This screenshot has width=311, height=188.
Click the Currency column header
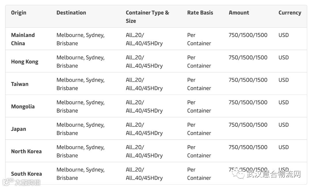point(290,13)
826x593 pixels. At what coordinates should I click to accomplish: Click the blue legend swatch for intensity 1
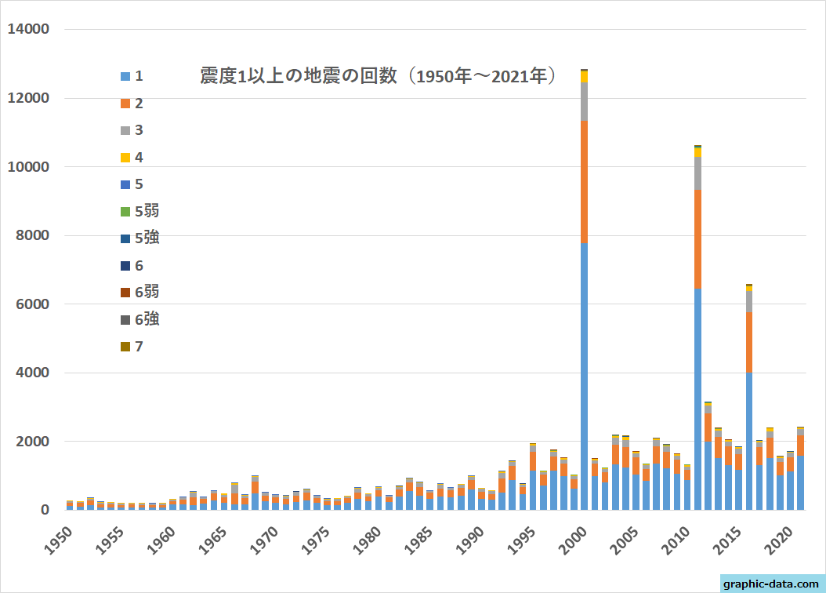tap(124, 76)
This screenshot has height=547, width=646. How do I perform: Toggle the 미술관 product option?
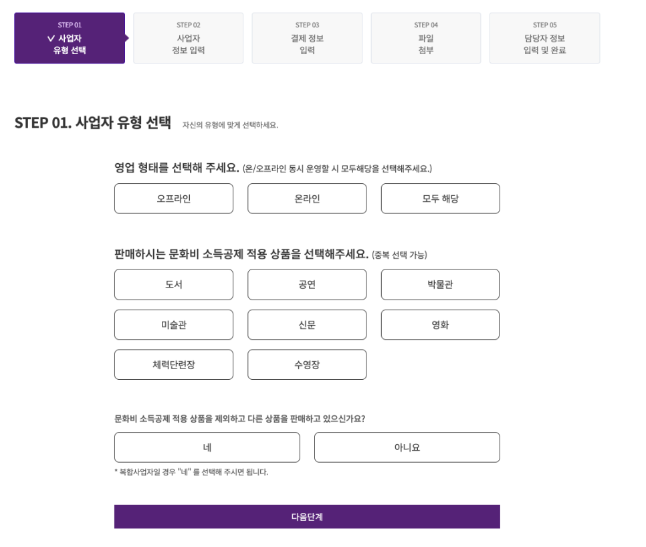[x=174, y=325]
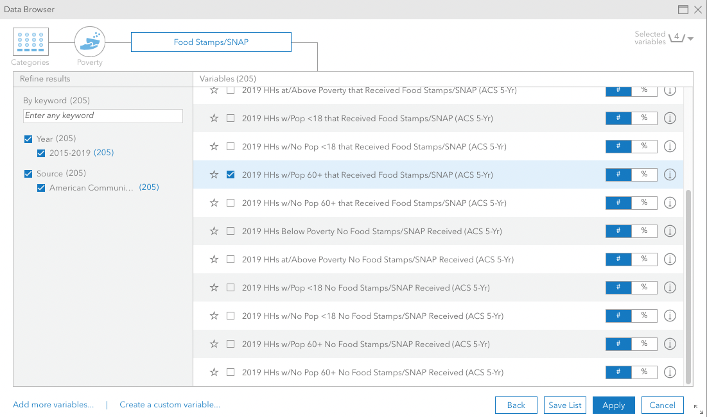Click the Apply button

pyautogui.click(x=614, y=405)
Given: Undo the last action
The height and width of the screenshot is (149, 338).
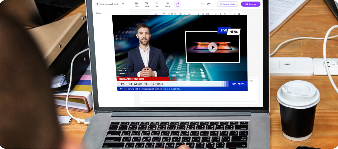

▶ [TASK REQUIREMENTS]:
Line by line, output the material above exactly, passing over the pictures.

▶ [RESPONSE AREA]:
This screenshot has width=311, height=188.
Click the Currency column header
point(290,13)
826x593 pixels. At what coordinates should I click to accomplish: Click the blue legend swatch for intensity 1
tap(124, 76)
This screenshot has height=547, width=646. How do I perform: Toggle the 미술관 product option?
[x=174, y=325]
Click the Apply button

pyautogui.click(x=614, y=405)
Given: Undo the last action
The height and width of the screenshot is (149, 338).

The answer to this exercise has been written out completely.